Researchers evaluated the safety and immune responses when administering the RTS,S/AS02 vaccine in conjunction with an EPI schedule. It was a randomized double-blind trial with participants simultaneously receiving either RTS,S/AS02 and DTP w/Hib as well as oral polio vaccine; or a hepatitis B vaccine and DTP w/Hib as well as oral polio vaccine.
Additionally, the study reported 65 percent reduction against first infection from malaria in those infants who received three doses of the RTS,S/AS02 vaccine and were followed over a six-month period. This study builds upon results published in October 2007 in The Lancet, which found a similar level of efficacy for RTS,S/AS02 when it was given in a staggered fashion with the administration of DTPw/Hib vaccine (Aponte et al. 2007).
The trial was undertaken by the BRTC of IHI led by Dr. Salim Abdulla together with a team that included researchers from the STI, the London School of Hygiene and Tropical Medicine (LSHTM), GSK Biologicals, and MVI.
Child study: 53% efficacy against clinical malaria in children (Bejon et al. 2008)
The other trial enrolled 894 children 5-17 months old in both Kenya and Tanzania within the frame of the collaboration between KEMRI-Wellcome Collaborative Research Programme (Kilifi, Kenya), the National Institute for Medical Research (Tanzania), the Joint Malaria Programme (Korogwe, Tanzania), LSHTM and other institutions in collaboration with GSK and the MVI. The study was designed to evaluate the safety and efficacy of the RTS,S/AS, combined with another GSK’s proprietary Adjuvant System, coded AS01. The study was a double-blind randomized clinical trial in which children received either three doses of the RTS,S/AS01 vaccine candidate or a rabies vaccine.

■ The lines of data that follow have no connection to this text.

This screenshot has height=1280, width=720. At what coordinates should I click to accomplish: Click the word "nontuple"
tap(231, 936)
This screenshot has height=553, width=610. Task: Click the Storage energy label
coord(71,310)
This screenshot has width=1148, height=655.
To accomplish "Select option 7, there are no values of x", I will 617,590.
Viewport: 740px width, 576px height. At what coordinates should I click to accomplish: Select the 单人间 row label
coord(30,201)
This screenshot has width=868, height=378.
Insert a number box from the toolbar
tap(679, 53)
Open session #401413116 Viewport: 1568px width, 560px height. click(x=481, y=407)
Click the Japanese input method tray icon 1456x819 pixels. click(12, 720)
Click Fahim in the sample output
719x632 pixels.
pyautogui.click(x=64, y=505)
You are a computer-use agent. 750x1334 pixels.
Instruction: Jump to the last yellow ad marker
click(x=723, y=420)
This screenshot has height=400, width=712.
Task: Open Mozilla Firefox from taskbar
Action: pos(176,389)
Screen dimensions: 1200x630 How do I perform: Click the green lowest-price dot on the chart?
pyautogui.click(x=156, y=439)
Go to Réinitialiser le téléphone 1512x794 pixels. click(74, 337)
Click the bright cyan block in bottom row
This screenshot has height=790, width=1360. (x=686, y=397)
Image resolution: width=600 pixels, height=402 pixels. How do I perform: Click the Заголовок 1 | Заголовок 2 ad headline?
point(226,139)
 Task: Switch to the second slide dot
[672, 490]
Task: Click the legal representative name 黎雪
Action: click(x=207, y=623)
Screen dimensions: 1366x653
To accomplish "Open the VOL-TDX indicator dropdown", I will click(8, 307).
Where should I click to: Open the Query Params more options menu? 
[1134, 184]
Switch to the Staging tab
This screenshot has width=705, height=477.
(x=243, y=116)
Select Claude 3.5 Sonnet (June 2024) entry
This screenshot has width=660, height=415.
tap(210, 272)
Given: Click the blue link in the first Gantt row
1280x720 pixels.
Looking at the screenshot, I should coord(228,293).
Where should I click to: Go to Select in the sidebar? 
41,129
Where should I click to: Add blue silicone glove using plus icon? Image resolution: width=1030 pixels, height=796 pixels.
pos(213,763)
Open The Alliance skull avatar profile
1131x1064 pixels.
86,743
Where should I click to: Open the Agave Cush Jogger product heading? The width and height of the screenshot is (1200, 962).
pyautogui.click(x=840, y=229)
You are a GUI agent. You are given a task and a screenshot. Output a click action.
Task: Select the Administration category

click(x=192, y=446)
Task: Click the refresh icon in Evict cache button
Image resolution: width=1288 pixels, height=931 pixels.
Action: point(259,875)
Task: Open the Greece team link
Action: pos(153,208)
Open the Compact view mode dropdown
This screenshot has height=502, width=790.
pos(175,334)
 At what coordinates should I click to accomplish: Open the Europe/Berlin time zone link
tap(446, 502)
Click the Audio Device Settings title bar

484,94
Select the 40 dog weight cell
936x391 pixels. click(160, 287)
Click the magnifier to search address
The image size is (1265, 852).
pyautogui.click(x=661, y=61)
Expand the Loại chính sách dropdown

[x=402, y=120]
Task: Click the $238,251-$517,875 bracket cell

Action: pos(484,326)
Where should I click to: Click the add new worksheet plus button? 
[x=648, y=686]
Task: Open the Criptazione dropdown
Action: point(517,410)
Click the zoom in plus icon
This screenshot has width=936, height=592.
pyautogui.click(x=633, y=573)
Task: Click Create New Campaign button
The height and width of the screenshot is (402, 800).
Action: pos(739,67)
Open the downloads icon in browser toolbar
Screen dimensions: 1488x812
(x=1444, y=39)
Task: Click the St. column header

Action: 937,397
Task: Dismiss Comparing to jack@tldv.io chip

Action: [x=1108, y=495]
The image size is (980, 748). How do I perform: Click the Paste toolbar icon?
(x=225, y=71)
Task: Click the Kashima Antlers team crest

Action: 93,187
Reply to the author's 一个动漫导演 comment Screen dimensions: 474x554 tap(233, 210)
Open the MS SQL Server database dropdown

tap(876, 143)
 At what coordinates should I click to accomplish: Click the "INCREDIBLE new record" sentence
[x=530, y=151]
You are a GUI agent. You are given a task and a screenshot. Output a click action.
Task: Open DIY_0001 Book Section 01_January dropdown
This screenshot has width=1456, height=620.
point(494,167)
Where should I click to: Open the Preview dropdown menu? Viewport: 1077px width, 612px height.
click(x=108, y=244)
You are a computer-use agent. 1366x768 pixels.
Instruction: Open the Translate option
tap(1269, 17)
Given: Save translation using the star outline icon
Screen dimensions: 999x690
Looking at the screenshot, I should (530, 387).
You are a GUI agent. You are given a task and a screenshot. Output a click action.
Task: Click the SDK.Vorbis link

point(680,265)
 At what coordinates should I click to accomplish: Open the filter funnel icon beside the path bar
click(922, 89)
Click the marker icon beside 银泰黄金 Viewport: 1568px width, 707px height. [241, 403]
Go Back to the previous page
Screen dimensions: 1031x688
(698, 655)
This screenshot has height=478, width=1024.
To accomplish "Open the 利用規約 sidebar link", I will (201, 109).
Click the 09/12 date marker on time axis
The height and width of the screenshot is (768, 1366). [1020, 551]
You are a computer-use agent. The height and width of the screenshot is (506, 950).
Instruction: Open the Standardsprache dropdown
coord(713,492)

It found that the RTS,S/AS01 formulation reduces clinical malaria episodes by 53 percent for up to an average of eight months. Earlier studies in Mozambique using RTS,S formulated with a different GSK Adjuvant System (AS02) demonstrated 35 percent efficacy against clinical disease for 18 months among children 1–4 years old. Researchers concluded that these study results support the use of RTS,S/AS01 for upcoming Phase 3 trials.
These studies open the way to a large scale phase-3 trial involving some 16’000 infants and small children in 11 centres in Africa. Pending approvals by national regulatory agencies and ethics committees, this multi-center phase III efficacy trial will start in early 2009. The trial will seek to confirm and evaluate with precision the vaccine’s efficacy, including duration, and will continue to closely monitor safety. The clinical development of RTS,S/AS is led by the Clinical Trial Partnership Committee, a collaboration of leading African research institutes, Northern academic partners with STI playing an important role, MVI and GSK with support from the Malaria Clinical Trial Alliance.
Key references
Abdulla S, Oberholzer R, Juma O, et al. Safety and immunogenicity of RTS,S/AS02D malaria vaccine in infants. N Engl J Med 2008;359:2533-44.
Bejon P, Lusingu J, Olotu A, et al. Efficacy of RTS,S/AS01E: clinical malaria in 5 to 17 month old children. N Engl J Med 2008;359:
Aponte JJ, Aide P, Renom M, et al. Safety of the RTS,S/AS02D candidate malaria vaccine in infants living in a highly endemic area of Mozambique: a double blind randomised controlled phase I/IIb trial. Lancet 2007 Nov 3;370(9598):1543-51. Epub 2007 Oct 18.